DIRECTIONS ::
Starting at the line that contains "At what coordinates", write out every line through the end of the records exactly as it stands, and leave out all pictures.

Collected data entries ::
--------------------------------------------------

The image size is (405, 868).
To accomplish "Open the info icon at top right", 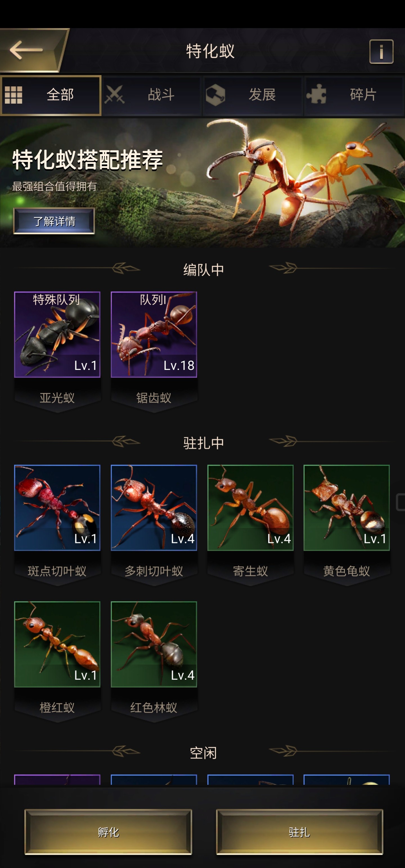I will 381,52.
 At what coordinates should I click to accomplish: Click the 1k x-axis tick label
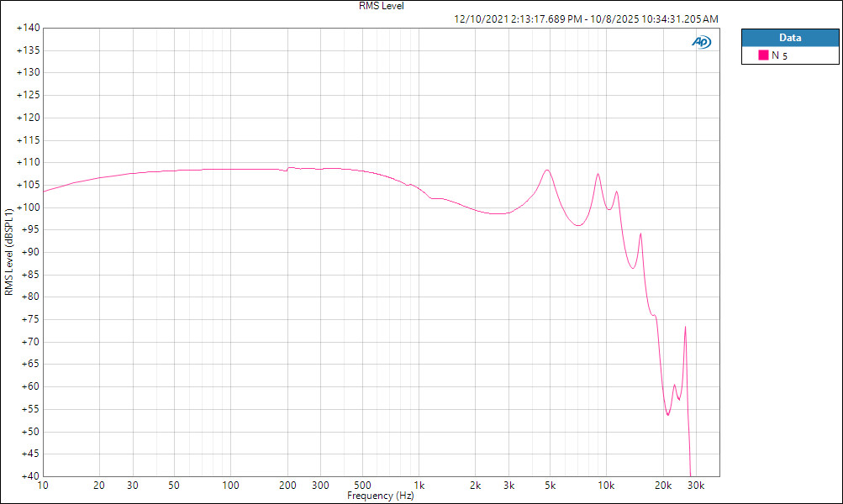pyautogui.click(x=419, y=486)
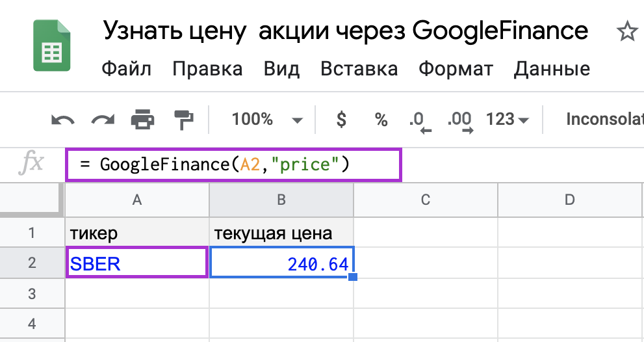
Task: Apply percent format
Action: [x=381, y=120]
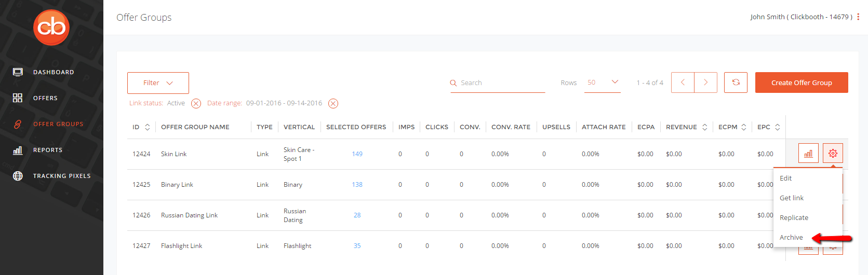The image size is (868, 275).
Task: Sort by Revenue column arrows
Action: (705, 127)
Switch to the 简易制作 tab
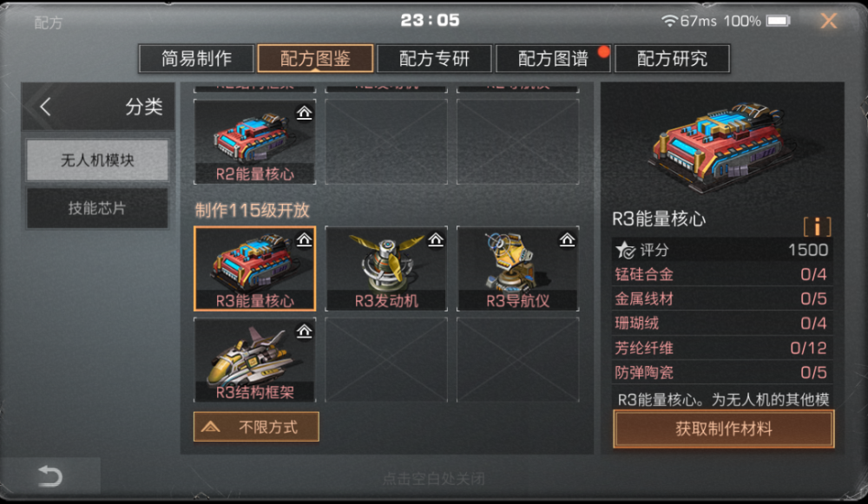Screen dimensions: 868x504 (x=196, y=59)
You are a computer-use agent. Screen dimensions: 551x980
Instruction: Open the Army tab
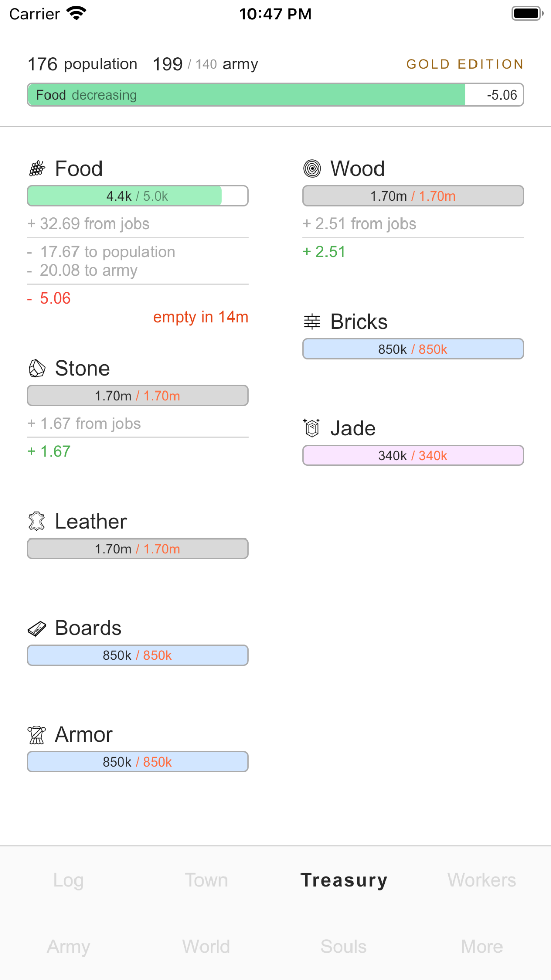coord(68,946)
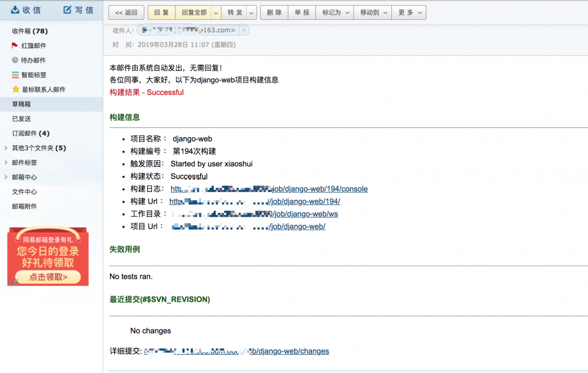Click the 举报 report button

click(x=301, y=12)
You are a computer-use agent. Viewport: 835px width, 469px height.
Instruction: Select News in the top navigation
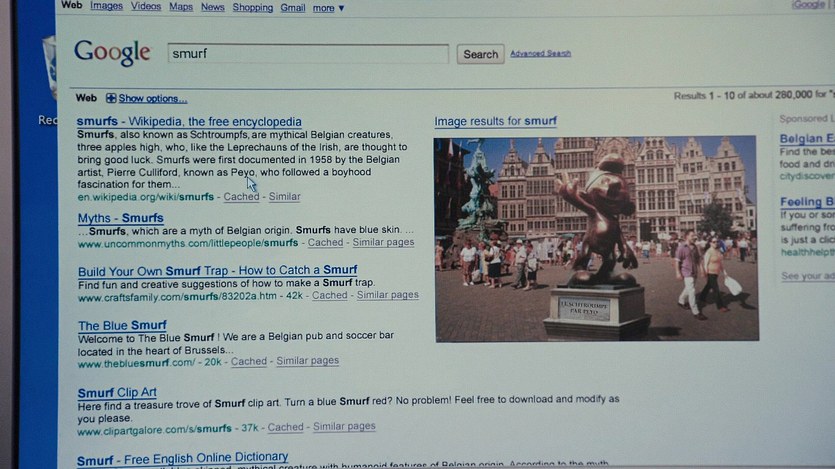point(212,7)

--------------------------------------------------

WRITTEN SOLUTION ::
 At what coordinates should I click to accomplish: Click the 1k x-axis tick label
pyautogui.click(x=419, y=486)
Task: Apply percent format
Action: [x=381, y=120]
The image size is (868, 275).
Task: Sort by Revenue column arrows
Action: (705, 127)
Switch to the 简易制作 tab
Screen dimensions: 868x504 (x=196, y=59)
You are a computer-use agent. Screen dimensions: 551x980
Instruction: Open the Army tab
coord(68,946)
Click the 举报 report button

click(x=301, y=12)
You are a computer-use agent. Viewport: 835px width, 469px height.
Instruction: Select News in the top navigation
point(212,7)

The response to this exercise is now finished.